-- BEGIN INPUT --
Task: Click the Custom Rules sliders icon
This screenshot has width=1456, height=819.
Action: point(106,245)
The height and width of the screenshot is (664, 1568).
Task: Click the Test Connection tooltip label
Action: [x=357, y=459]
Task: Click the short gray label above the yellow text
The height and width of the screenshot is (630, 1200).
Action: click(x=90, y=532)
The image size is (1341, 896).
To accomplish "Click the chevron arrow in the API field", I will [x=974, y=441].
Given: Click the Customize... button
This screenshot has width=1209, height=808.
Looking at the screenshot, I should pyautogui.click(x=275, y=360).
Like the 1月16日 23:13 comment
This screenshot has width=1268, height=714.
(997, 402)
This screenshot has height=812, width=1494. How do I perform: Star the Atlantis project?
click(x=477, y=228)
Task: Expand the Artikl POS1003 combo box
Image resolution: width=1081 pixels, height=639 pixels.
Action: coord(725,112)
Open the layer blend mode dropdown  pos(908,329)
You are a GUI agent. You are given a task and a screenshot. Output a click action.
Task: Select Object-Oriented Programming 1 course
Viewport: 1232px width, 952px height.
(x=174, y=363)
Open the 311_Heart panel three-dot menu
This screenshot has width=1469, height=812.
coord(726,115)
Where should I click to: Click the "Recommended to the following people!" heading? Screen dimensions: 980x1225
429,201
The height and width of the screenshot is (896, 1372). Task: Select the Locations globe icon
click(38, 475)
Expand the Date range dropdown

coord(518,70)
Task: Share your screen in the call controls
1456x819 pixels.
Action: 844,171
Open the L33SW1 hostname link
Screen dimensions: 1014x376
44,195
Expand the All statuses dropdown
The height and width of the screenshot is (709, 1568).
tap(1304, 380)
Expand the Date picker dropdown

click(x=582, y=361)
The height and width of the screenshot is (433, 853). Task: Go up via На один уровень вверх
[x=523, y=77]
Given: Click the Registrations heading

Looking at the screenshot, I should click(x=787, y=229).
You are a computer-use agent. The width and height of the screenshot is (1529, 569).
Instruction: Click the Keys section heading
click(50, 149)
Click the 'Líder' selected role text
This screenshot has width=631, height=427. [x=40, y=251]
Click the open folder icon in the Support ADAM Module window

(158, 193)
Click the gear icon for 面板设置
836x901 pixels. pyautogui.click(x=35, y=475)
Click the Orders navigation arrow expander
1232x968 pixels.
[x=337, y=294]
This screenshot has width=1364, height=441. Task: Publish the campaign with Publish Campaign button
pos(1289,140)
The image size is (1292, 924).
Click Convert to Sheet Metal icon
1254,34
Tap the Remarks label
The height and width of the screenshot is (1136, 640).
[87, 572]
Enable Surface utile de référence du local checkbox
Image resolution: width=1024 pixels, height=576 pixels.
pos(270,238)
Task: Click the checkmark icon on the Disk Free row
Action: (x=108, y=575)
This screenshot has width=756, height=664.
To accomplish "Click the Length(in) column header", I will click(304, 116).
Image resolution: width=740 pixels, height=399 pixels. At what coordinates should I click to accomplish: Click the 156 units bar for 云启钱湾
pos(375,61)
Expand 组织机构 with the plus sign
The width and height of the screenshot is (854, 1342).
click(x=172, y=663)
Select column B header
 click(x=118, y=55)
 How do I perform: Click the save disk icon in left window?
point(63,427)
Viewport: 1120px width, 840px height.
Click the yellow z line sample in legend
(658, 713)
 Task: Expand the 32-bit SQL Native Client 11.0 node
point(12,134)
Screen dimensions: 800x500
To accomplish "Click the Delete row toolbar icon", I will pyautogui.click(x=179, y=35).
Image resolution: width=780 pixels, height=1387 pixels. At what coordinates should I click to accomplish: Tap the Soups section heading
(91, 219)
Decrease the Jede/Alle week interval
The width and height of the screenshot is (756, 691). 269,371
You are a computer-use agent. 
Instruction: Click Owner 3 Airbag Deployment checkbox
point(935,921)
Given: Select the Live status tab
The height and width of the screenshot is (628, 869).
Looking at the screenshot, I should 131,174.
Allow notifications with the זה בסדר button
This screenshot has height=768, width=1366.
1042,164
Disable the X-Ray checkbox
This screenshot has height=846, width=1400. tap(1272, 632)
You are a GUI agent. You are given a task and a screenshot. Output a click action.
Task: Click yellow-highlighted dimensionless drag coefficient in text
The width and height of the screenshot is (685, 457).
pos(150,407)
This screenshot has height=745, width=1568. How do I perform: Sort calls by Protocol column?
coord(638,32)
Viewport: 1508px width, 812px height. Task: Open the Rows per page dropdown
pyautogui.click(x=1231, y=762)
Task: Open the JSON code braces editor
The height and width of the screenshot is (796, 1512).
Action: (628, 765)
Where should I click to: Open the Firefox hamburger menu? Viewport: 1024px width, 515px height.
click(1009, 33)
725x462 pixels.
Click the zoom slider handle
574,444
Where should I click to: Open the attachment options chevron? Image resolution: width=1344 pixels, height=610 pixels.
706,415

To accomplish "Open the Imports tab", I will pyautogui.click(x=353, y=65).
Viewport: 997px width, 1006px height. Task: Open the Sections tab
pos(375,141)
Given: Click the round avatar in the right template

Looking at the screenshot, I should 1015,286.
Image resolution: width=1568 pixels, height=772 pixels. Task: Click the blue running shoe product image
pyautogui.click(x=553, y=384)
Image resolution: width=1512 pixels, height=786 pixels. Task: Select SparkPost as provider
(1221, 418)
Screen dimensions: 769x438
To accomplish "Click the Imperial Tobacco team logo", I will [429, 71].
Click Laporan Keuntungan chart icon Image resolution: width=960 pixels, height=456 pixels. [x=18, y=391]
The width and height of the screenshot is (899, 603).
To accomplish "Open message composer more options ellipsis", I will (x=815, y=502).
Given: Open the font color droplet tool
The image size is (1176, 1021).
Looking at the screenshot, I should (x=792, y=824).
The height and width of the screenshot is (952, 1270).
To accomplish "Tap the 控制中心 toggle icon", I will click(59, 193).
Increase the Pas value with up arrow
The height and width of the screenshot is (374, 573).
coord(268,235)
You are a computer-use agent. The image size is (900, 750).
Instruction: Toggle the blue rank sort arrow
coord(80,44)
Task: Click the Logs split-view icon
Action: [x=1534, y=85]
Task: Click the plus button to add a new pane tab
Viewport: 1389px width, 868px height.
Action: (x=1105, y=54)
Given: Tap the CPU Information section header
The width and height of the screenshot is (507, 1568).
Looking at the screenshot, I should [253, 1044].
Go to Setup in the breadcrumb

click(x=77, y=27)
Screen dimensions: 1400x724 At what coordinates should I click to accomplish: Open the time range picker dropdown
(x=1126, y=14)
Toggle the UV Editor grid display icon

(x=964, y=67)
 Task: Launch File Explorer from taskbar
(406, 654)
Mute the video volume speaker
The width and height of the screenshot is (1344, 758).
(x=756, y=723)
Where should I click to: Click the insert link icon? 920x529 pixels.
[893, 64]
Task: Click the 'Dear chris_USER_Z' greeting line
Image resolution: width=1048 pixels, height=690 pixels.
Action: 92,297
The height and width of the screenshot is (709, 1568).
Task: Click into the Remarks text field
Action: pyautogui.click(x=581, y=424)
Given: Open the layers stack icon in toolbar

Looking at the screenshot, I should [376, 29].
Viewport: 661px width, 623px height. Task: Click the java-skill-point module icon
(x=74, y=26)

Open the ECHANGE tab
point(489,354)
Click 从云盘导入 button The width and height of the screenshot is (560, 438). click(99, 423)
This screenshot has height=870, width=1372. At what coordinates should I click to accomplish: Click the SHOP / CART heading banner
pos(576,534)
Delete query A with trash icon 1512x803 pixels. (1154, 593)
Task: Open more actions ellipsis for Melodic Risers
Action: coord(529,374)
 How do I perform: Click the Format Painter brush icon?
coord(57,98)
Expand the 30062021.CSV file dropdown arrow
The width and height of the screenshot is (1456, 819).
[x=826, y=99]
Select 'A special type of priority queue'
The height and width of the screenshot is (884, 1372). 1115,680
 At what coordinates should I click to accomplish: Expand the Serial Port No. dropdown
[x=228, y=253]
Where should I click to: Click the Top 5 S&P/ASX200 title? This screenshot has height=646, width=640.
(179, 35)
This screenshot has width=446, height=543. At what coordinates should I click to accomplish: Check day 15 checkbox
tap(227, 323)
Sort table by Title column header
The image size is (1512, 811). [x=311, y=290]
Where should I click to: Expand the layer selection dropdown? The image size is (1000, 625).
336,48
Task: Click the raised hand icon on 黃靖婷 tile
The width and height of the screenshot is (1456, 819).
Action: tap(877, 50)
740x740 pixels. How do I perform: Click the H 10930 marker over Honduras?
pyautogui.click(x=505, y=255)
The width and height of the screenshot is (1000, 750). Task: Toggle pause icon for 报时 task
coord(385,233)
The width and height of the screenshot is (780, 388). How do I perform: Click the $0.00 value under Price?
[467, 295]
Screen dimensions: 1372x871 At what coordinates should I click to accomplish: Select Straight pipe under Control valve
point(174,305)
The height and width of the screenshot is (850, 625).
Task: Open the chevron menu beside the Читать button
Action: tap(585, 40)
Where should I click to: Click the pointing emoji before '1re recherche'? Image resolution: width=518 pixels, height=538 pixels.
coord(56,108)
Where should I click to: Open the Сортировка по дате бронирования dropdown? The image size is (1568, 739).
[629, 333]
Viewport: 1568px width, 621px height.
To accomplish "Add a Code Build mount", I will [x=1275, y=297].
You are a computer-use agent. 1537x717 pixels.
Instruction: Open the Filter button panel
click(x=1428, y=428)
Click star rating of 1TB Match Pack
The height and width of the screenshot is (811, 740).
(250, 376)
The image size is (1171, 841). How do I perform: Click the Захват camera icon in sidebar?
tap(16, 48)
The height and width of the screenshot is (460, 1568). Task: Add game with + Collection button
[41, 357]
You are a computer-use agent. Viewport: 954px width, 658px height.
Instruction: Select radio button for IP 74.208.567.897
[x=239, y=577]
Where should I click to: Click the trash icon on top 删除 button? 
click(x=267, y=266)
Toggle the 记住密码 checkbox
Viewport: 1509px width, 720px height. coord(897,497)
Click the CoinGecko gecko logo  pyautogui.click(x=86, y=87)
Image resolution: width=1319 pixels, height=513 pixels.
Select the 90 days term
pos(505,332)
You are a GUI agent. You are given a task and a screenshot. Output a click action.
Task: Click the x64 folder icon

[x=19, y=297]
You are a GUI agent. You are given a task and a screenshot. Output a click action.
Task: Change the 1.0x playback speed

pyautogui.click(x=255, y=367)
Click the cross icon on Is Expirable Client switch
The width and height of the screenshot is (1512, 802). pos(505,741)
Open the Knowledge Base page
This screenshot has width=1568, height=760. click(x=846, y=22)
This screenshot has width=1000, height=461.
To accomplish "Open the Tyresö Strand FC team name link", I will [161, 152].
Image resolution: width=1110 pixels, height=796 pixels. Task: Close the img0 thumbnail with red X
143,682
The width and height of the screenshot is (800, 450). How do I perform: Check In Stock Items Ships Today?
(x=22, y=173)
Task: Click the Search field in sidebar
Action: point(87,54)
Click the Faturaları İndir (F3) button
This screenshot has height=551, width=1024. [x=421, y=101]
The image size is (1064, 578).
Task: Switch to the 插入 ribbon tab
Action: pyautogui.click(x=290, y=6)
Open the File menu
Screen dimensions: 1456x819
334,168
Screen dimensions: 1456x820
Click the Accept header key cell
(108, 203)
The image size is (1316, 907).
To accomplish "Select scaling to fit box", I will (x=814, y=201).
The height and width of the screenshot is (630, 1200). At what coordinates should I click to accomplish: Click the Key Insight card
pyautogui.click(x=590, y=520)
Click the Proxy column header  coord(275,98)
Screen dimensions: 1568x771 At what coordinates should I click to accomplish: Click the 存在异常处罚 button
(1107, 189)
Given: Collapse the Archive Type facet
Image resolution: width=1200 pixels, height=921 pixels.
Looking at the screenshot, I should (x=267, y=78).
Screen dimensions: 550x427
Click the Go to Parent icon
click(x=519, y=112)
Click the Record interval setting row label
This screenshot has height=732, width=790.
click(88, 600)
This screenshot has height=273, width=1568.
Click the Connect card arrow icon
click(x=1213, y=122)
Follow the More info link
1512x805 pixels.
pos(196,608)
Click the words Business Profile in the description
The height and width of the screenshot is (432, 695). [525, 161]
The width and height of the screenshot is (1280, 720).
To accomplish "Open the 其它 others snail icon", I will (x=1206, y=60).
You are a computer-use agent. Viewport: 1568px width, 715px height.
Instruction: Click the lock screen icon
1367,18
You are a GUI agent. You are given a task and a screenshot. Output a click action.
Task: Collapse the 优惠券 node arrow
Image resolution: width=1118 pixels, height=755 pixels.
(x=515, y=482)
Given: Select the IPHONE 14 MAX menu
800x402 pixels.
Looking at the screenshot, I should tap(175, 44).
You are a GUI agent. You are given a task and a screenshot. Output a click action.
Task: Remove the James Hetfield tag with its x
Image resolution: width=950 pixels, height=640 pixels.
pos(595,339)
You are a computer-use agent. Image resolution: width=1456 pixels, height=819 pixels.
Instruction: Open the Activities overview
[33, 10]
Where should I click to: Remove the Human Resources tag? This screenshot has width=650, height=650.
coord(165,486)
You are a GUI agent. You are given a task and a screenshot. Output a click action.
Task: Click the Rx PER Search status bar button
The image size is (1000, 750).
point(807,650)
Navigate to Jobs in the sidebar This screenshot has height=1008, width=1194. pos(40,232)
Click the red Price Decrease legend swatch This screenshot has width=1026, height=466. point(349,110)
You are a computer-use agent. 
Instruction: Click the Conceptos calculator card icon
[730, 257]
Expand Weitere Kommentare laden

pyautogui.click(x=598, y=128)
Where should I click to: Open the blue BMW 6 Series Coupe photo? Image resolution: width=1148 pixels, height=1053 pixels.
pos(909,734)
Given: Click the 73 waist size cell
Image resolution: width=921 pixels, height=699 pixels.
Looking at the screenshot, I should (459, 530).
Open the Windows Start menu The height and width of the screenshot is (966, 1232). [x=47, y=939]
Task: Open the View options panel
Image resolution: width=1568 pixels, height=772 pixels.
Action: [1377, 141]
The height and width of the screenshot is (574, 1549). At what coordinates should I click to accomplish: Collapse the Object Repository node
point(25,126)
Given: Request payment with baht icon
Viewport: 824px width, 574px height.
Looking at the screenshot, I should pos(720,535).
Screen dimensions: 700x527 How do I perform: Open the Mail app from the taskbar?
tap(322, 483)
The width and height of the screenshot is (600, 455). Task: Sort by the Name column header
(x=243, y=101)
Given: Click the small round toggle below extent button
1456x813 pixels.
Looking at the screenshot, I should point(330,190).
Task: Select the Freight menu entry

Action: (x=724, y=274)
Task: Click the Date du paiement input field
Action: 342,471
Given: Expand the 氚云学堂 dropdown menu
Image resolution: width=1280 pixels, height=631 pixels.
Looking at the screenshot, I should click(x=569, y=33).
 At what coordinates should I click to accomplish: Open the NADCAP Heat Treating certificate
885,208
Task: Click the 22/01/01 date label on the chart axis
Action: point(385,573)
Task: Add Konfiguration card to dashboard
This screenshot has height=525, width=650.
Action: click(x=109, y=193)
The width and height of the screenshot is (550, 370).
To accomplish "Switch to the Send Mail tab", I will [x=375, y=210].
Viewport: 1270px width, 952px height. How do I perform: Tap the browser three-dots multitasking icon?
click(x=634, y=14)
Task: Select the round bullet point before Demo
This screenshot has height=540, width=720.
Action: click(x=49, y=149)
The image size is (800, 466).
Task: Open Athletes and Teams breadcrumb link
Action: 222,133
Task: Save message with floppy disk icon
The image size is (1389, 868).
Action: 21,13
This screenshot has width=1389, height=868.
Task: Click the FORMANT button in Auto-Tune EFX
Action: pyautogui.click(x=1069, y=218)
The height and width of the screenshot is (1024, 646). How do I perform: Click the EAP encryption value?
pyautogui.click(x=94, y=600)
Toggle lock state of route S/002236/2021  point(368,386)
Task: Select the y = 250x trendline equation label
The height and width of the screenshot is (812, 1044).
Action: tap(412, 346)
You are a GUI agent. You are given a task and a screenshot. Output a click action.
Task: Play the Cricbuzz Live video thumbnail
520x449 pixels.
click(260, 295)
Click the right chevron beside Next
-- END INPUT --
> _TASK PROMPT_: Rewrite the lines starting with the line containing "The image size is (1341, 896)." and going on through the line containing "Open the layer blend", switching "combo box" to "drop-down list" and leaving everything else the same.

> _ANSWER TO THE PROBLEM_:
The image size is (1341, 896).
To accomplish "Click the chevron arrow in the API field", I will [x=974, y=441].
Given: Click the Customize... button
This screenshot has width=1209, height=808.
Looking at the screenshot, I should pyautogui.click(x=275, y=360).
Like the 1月16日 23:13 comment
This screenshot has width=1268, height=714.
(997, 402)
This screenshot has height=812, width=1494. How do I perform: Star the Atlantis project?
click(x=477, y=228)
Task: Expand the Artikl POS1003 drop-down list
Image resolution: width=1081 pixels, height=639 pixels.
Action: coord(725,112)
Open the layer blend mode dropdown  pos(908,329)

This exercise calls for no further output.